▶ _Work to do_: Copy the records below word for word, starting at the line that contains "This screenshot has" and ending at the line that contains "click(305, 414)", with both of those lines included. Leave the pictures out of your copy.

Records from a collection
※ ※ ※

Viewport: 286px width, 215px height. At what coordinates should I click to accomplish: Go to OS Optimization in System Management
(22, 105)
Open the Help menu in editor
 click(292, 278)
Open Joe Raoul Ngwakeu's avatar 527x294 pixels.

※ ※ ※

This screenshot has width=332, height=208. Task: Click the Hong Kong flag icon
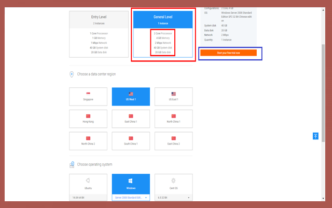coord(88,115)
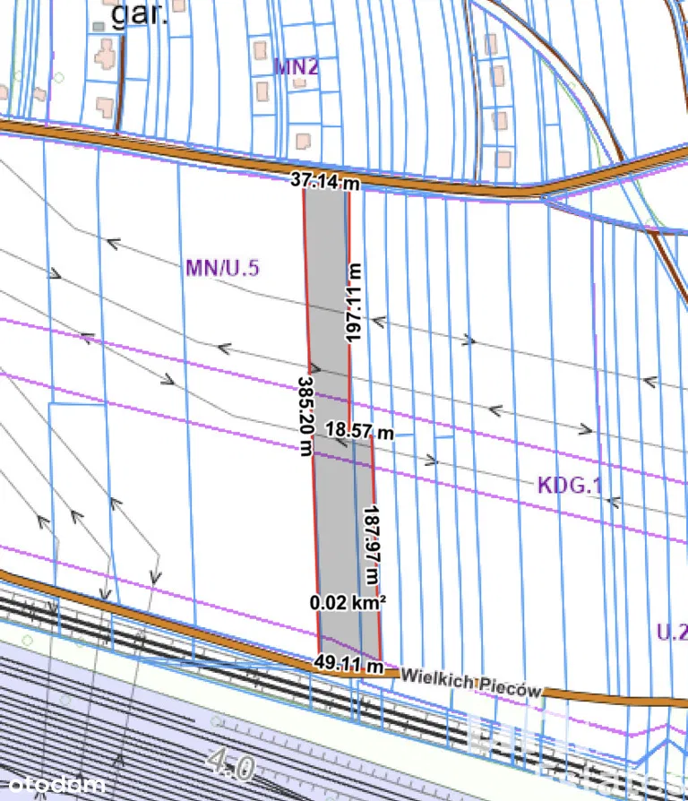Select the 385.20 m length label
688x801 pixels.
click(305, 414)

※ ※ ※

▶ _Task answer_:
This screenshot has width=332, height=208. Task: Click the Hong Kong flag icon
coord(88,115)
Select the 385.20 m length label
688x801 pixels.
click(305, 414)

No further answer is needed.